古い本 1
女はスマートフォンを見ながら薄暗い通りを歩いていた。今日もまた沢山のいいねをもらったフォロワーさんからのコメント欄。
「素敵です。えりさんのような生活憧れます」
「えりさんどうしてそんなに陶器の様な美肌になれるんですか? お使いの化粧品ぜひ教えてください!」
「このワンピースとてもお似合いです! どちらのものですか? 私が着てもえりさんのようにはならないと思いますが、ぜひ知りたいです!」
「本当に美しくて、毎日えりさんを見てしまいます。豪華なランチ! 素敵です!」
「私、今日美容院でえりさんと同じ髪型にしてきました! でも一緒にはなりませんね、えへへ 当たり前ですが♡ だって憧れのえり様ですもの!」
女は無表情でそれを見て、無表情でスマートフォンを小さな鞄にしまう。もう疲れ果てた。女は自分の生活をインターネットに披露して、他人による称賛を浴びることのエンドレスな生活に疲れていた。

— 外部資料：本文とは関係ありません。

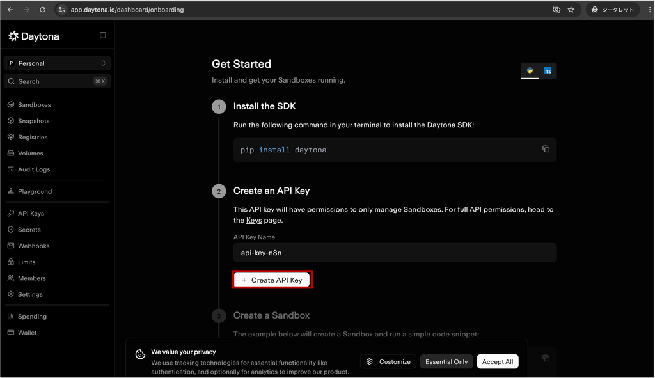Choose Essential Only cookies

―― 自分の生活を毎日アップして、そしてフォロワーの反応を見て生きる事しか、私にはないのだろうか。会ったこともない人の反応だけで、一喜一憂する。なんだか疲れた。
女はそう思いながらコツコツと薄暗い道を歩く。見た目は雑誌に載るほど美しく、実際に雑誌に特集されたこともある。普段着ている物も決して安くはない。それもそのはず、SNSでの広告収入やタイアップCM商品の広告収入が普通にOLで働くより多いからだ。
でも、この女の心はどんどん冷えていった。いったい自分は何者で、何がしたいのかと。自分で自分をセルフプロデュースし始めた時は楽しかったが、今ではその楽しさも消え失せ、毎日の生活の切り売りに嫌気がさしていた。
私は優しさから悪戯心が動き、女の靴を歩く道の小さな段差に引っ掛けてやった。
―― あっ、危なかった。足を捻るとこだった。あれ? こんな時間にまだお店がやってる。
しめしめ。狙いどおり、女は『よろず屋うろん堂』に気づく。
―― こんな時間に、こんな場所で古ぼけた雰囲気のあるお店がやってる。これは今日のネタになるかも。
女は細い道の先にある『よろず屋うろん堂』へと行き先を変えた。